Thursday, January 31, 2008
Sweaters in the Wild!
"Now Jim, what do we have here?"
"Marlon, that's a Jean Frost jacket. It appears to be a juvenile, about 4 years old, judging by its vivid purple coloration. Their coats can fade as they age. Those sweaters can have quite lengthy life spans, depending on their environment."
"Jim, that sweater's coat appears to have an unusual texture. Can you tell us something about it?"
"It's Icelandic wool, Lopi to be exact. I'm not sure that sweater's been treated well; the yarn appears to be re-used from a previous attempt and may have sat in balls in a closet for a few years before becoming this sweater. Lopi is not the usual yarn specified for this sort of sweater, but it is inexpensive,toasty warm and, between Lopi and Lopi Lite, fits a variety of gauges."
"Jim, would you recommend such a sweater for daily use?"
"Probably not, Marlon. Sweaters made from Lopi are an excellent choice for bitter days when you will struggle to stay warm, but are perhaps too warm for the average situation. However, this sweater is a nice alternative for winter; a bit more stylish and sophisticated than your average Icelandic sweater but just as warm."
"Oh dear, Jim, it appears our conversation has frightened it off."
"Not to worry, Marlon. They tend to gather around the local watering hole this time of day. I'm sure that's where it's off to."

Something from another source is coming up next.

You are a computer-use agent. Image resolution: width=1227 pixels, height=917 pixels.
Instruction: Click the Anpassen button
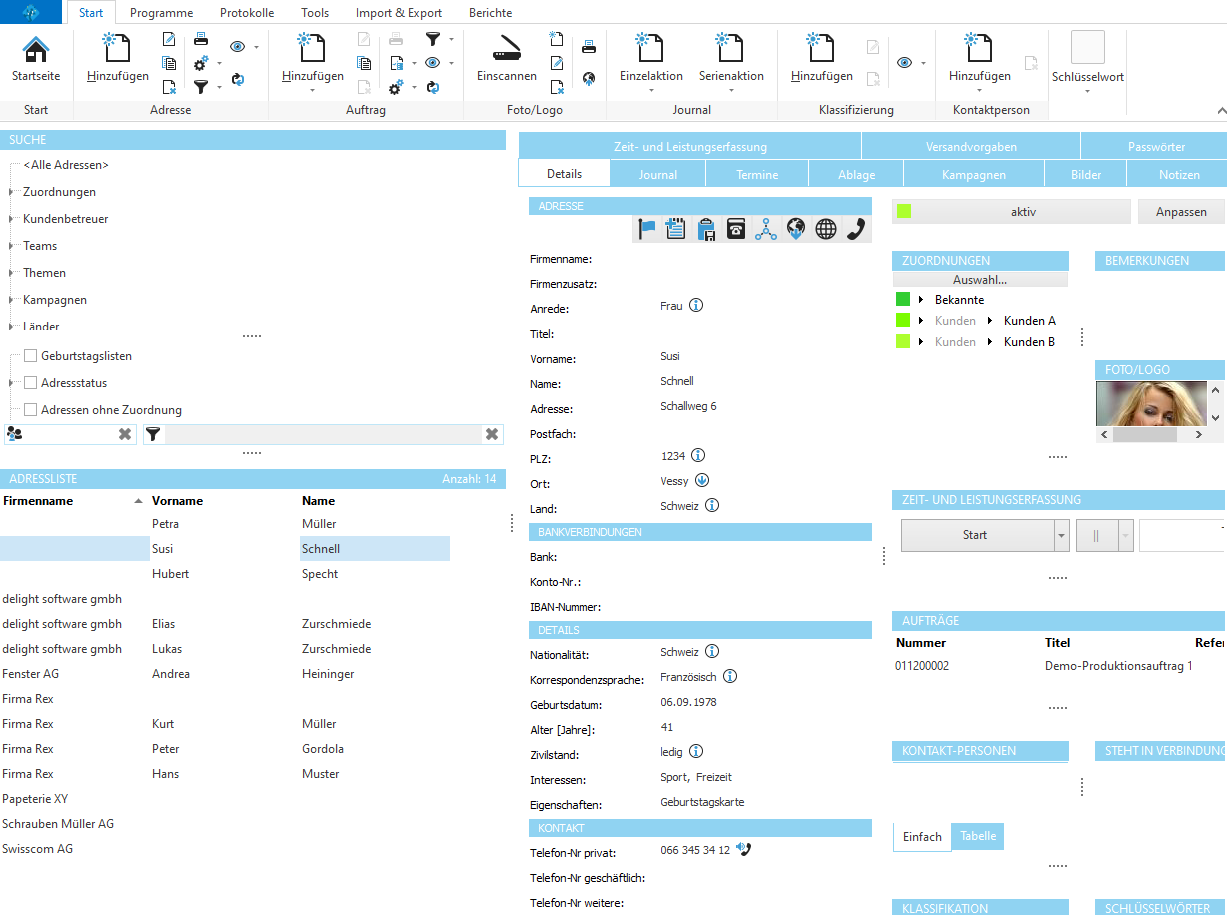(x=1181, y=211)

(What you can't tell from the photo: it's a standard blazer shape in reverse stockinette with lapels and set in sleeves. The book calls for it to be worn with a belt, but I'm not really the belt sort, so I put a clasp on instead. I did have to tack the lapels down to keep them from curling. I don't wear it very often, but it is handy for cold days when you want to wear something a little classier than a shapeless ski sweater, and I'm glad I have it.)